Report how many lines of the entries below contain the word "computer", and nothing more.

***** Data for analysis *****

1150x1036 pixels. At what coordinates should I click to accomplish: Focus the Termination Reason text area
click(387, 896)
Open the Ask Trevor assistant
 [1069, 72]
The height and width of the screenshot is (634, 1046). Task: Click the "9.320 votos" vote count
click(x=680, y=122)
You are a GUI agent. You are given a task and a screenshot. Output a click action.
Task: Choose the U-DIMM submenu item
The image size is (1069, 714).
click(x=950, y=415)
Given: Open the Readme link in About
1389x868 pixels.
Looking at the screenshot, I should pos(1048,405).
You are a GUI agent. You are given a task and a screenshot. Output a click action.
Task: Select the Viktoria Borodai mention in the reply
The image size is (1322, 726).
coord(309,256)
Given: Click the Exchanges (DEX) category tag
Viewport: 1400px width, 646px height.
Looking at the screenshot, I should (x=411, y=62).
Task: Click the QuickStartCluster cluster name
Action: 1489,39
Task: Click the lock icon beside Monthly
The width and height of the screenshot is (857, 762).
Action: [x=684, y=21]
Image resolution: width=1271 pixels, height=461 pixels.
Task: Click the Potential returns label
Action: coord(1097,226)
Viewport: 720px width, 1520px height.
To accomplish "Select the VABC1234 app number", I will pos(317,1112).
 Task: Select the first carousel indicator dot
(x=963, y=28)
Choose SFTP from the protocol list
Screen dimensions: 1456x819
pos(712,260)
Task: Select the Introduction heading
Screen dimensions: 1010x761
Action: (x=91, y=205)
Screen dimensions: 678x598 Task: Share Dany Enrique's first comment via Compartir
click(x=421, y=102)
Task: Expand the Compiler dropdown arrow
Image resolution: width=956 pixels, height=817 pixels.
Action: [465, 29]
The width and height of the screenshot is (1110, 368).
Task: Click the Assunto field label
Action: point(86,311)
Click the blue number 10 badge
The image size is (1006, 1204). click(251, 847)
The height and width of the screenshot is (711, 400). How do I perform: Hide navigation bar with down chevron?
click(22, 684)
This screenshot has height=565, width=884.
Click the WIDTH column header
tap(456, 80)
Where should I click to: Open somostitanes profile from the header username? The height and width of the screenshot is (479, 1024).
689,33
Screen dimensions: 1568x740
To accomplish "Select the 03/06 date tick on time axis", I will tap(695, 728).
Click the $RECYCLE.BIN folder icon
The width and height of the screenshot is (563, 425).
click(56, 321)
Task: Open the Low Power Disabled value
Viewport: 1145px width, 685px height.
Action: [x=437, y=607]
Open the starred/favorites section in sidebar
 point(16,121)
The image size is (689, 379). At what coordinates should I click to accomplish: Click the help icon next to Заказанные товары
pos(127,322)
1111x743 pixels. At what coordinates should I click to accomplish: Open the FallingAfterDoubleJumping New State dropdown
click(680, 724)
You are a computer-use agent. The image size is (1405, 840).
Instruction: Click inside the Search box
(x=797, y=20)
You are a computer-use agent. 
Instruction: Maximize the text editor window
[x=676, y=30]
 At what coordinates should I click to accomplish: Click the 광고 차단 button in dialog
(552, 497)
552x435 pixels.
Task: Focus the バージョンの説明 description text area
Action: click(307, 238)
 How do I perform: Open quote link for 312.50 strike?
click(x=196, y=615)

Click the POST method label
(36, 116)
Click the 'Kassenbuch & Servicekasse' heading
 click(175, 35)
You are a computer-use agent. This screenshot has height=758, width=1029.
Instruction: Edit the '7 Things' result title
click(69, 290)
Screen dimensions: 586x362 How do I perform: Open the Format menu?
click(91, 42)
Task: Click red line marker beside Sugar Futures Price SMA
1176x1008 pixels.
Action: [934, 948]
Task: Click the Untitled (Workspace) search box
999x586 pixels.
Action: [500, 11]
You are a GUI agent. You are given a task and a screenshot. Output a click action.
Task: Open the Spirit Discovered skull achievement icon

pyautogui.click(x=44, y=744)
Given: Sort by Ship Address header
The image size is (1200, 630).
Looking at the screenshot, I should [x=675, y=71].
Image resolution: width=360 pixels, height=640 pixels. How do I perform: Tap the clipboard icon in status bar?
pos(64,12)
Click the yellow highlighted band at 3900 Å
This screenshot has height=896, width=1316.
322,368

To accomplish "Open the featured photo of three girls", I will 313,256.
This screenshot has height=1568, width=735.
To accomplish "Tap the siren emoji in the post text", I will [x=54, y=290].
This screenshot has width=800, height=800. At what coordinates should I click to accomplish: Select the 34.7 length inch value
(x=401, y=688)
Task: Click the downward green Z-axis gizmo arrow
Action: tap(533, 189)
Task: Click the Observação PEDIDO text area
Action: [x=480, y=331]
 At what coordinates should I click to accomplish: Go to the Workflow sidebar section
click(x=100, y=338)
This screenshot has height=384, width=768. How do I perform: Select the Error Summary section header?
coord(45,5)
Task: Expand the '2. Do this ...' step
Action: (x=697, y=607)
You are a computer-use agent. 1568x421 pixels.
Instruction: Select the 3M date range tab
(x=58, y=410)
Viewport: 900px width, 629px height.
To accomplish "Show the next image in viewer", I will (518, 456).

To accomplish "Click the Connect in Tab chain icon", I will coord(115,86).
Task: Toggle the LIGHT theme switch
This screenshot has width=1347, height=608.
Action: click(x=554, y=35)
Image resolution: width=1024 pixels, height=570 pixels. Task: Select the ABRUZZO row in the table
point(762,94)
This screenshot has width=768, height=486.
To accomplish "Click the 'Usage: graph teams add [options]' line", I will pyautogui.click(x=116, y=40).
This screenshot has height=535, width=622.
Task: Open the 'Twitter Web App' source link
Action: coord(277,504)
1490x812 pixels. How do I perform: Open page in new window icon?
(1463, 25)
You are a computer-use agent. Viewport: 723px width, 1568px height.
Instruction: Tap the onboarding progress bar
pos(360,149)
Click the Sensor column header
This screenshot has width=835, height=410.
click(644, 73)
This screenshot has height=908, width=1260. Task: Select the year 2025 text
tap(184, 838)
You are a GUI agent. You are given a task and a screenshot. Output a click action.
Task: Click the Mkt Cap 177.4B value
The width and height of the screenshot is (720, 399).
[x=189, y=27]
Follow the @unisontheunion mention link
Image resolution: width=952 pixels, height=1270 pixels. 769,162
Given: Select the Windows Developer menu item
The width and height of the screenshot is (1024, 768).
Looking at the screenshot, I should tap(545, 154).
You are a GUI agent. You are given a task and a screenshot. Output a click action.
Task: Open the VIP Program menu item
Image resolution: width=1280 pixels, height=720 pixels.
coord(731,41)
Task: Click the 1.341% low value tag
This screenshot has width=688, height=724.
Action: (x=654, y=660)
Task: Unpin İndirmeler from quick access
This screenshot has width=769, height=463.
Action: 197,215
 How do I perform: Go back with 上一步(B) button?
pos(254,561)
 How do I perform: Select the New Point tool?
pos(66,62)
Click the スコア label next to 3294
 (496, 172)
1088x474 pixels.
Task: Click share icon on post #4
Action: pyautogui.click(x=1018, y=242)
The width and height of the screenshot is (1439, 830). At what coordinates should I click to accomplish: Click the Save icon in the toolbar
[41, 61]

*****

§ Answer:
5